Limited company vs Sole Trader
With the explosion of the self employment in the UK at moment, we get asked from many digital marketers looking to go it alone “what’s the best way to set up in business”. At Promotion Is My Business we’re not just here to look at the latest marketing tools, techniques and advice, we’re also here to help you make your passion for marketing into a business which can support you and your loved ones.
Starting up a new business can be quite intimidating, and the first thing you’ll have to do is decide what kind of business you should form. The two most common types are trading as a limited company or as a sole trader. Both have advantages and disadvantages, and it’s up to you to see what type best suits you. There are many other things to consider, such as, financing, taxation, continuity, etc.

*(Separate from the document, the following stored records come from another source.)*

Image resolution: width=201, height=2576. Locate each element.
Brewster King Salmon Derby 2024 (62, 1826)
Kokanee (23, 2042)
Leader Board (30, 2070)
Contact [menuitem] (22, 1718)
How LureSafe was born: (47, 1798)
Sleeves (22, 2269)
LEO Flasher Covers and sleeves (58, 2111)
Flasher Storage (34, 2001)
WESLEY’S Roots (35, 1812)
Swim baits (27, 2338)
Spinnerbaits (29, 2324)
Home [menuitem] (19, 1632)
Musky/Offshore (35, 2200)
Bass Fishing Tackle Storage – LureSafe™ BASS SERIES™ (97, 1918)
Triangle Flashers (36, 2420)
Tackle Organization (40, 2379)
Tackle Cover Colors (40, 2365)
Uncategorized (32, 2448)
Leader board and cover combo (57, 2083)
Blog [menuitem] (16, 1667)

There are many advantages to running your business as a sole trader. One main advantage is the simplicity. It’s very easy to start up a business as a sole trader, and you’ll have lower accounting costs compared to setting up a company. You can trade under your name, or have a separate business name. If you operate your business as a sole trader, you avoid all the costs involved in creating a limited company.
However, running as a sole trader has its risks. Your liability is unlimited. You will be liable for all the company’s debts and contracts, and there is no difference between business and personal assets. So everything you own can be at risk. It’s also harder to split your income with other people who may be involved in your business.

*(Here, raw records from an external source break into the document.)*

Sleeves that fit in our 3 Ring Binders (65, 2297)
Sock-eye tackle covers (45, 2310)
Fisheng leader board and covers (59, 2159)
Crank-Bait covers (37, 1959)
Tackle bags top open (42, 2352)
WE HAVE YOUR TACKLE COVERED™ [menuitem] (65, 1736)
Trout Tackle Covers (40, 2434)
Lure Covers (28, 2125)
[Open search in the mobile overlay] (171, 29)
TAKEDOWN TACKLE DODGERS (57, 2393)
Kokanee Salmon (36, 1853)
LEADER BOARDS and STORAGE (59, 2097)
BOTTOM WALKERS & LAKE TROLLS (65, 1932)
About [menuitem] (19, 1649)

A limited company offers the most protection to owners. Shareholders own the business, and the company debt is limited to the amount that they invested in the company. A board of directors operates the limited company, and they act on behalf of all the shareholders. However, in most small businesses they form the company and serve as both the shareholder and director so that they have the benefit of limited liability.
Factors to consider
There are many other factors to consider before creating a company, here are the important ones:
Many people decide to trade as a limited company instead of a sole trader due to the tax benefits. Business owners can make tax savings through the use of dividends and payroll planning. However, you would also need to consider the additional administration costs as company owners will have to fill out both company and personal tax returns. Sole traders only have to complete personal tax returns. However, the company tax rate is still lower than the top individual rate. If you’re not sure which structure best suits you, it’s best to seek advice from an accountant. They would be able to show you how to minimise tax liability.
When starting your business, you’ll need to source enough capital to both start and maintain the business until it’s profitable. A company may find it easier to attract investments and funding, especially as shareholders are only liable for the amount they invest in the company. Sole trader structures don’t allow shares, so if you want to raise capital, you’ll need to get a loan through the bank. It can be difficult as banks would need to see sufficient cash flow in the business.
A company can operate forever because it is considered as a separate legal entity, whereas a sole trader is normally limited to the lifespan of the individual.
A board of directors runs a company, so decision making can be difficult since people may have different ideas of what is best for the company. The business structure also has higher levels of regulation compared to a sole trader. A sole trader has total control of his or her own business, and it can make all the decisions.
Sole traders cannot keep their profits. All profits are considered as income, so it is taxed at the personal marginal rate. Companies, on the other hand, can distribute their profits to shareholders, or keep them to grow the business.
6. Registration and fees
Sole trader business structure is very easy to set up; there is no registration or maintenance fee required. As for a company business structure, there is a yearly registration fee to list on the company’s registrar.
It’s far easier to set up as a sole trader than as a company. However, setting up as a company can give you better protection, and flexibility with profits. The type of business structure that best suits you will depend on your current situation, the type of business you’re running and what you’re long term plans are for business growth. We found a great sole trader vs limited company calculator to help you make a more informed choice.
As always though, make sure you find yourself a good business advisor to help you make the right choice for your circumstances. If you don’t know one personally and can’t get any recommendations then check out a good local business directory that has reviews and start your search there.